Source excerpt
○ ○ ○ ○

The Kingdom uses social media to communicate both locally and globally on issues such as security, foreign policy and terrorism. Would Bahrain seek to indirectly legitimize the opposition’s claims that the government is cracking down on media through pulling the plug on social media? Not likely.

The United Arab Emirates

The second largest country in the GCC by population, the United Arab Emirates has taken to social media like a duck to water; the country’s leadership are online, the country’s businesses are online and the country’s population are also online tweeting, updating their statuses and uploading pictures of every single meal and building around them mainly on their smartphones. The UAE’s population communicates about literally everything, except to criticize.

There’s so few people in the UAE who aren’t supporting the country’s leadership that the thought of any social media being pulled seem ludicrous. For those that do dissent the UAE introduced in 2012 more stringent online laws which include jail time for those that defame the country. These laws have been put into effect.

Kuwait

Maybe surprisingly for those who don’t know the region, Kuwait has the freest media industry in the region, with columnists regularly criticizing government policy. Kuwait’s parliamentary system and the level of public discourse in the country means that few subjects are off-limits. Kuwait’s social media scene is also buzzing – Twitter reckons that over half of the country’s population, 1.5 million out of 2.7 million, are active users.

Even in Kuwait however, there have been cases of people being jailed for their tweets, either for insulting the Emir or for blasphemy. Still, it’s hard to see how or why any social media channels would be banned in a country that is known to enjoy a ‘debate’ every now and then.

Oman

On the periphery of the Gulf, Oman was affected by the Arab Spring. The country’s ruler Sultan Qaboos introduced sweeping reforms to appease Omanis calling for a better standard of living. The country has contended with online activists and the authorities have warned people not to spread libel and rumours that prejudice national security. Would Oman seek to shut down social media? Again, it’s unlikely.

Qatar

Last but certainly not least, Qatar has championed its own brand of journalism aka Al Jazeera for over a decade now. The country with its vast gas reserves has not had to contend with any political discussions about its governance and future. Qatar has jailed one person, a Qatari national, for publishing a poem on Twitter.

○ ○ ○ ○

Dataset section
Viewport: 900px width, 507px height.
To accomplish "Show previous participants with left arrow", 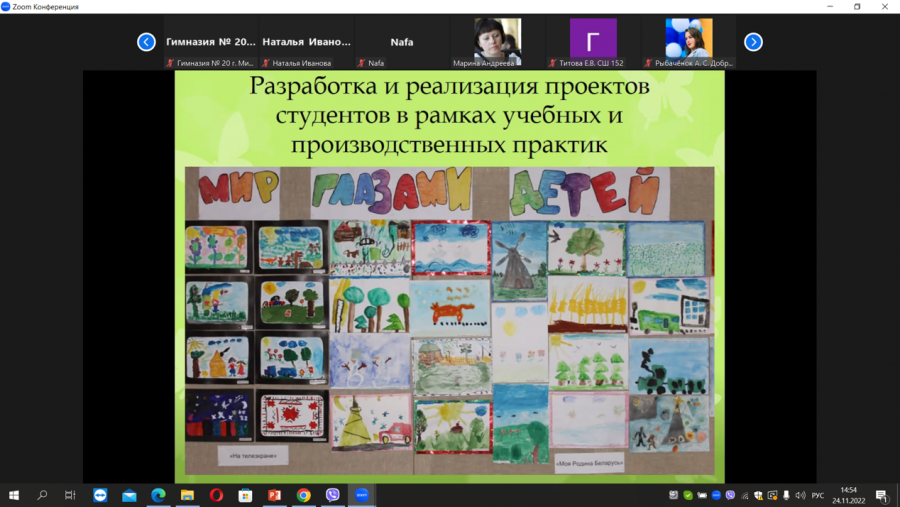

○ ○ ○ ○

Tasks
A - Return the passage from the text on social media in the Gulf states above, starting at "The Kingdom uses" and ending at "except to criticize.", copied word for word.
B - Translate into French the following sentence from the text on social media in the Gulf states above: "The country's ruler Sultan Qaboos introduced sweeping reforms to appease Omanis calling for a better standard of living."

Task-by-task results
A -
The Kingdom uses social media to communicate both locally and globally on issues such as security, foreign policy and terrorism. Would Bahrain seek to indirectly legitimize the opposition’s claims that the government is cracking down on media through pulling the plug on social media? Not likely.

The United Arab Emirates

The second largest country in the GCC by population, the United Arab Emirates has taken to social media like a duck to water; the country’s leadership are online, the country’s businesses are online and the country’s population are also online tweeting, updating their statuses and uploading pictures of every single meal and building around them mainly on their smartphones. The UAE’s population communicates about literally everything, except to criticize.

B - Le souverain du pays, le sultan Qabous, a introduit des réformes de grande ampleur afin d'apaiser les Omanais qui réclamaient un meilleur niveau de vie.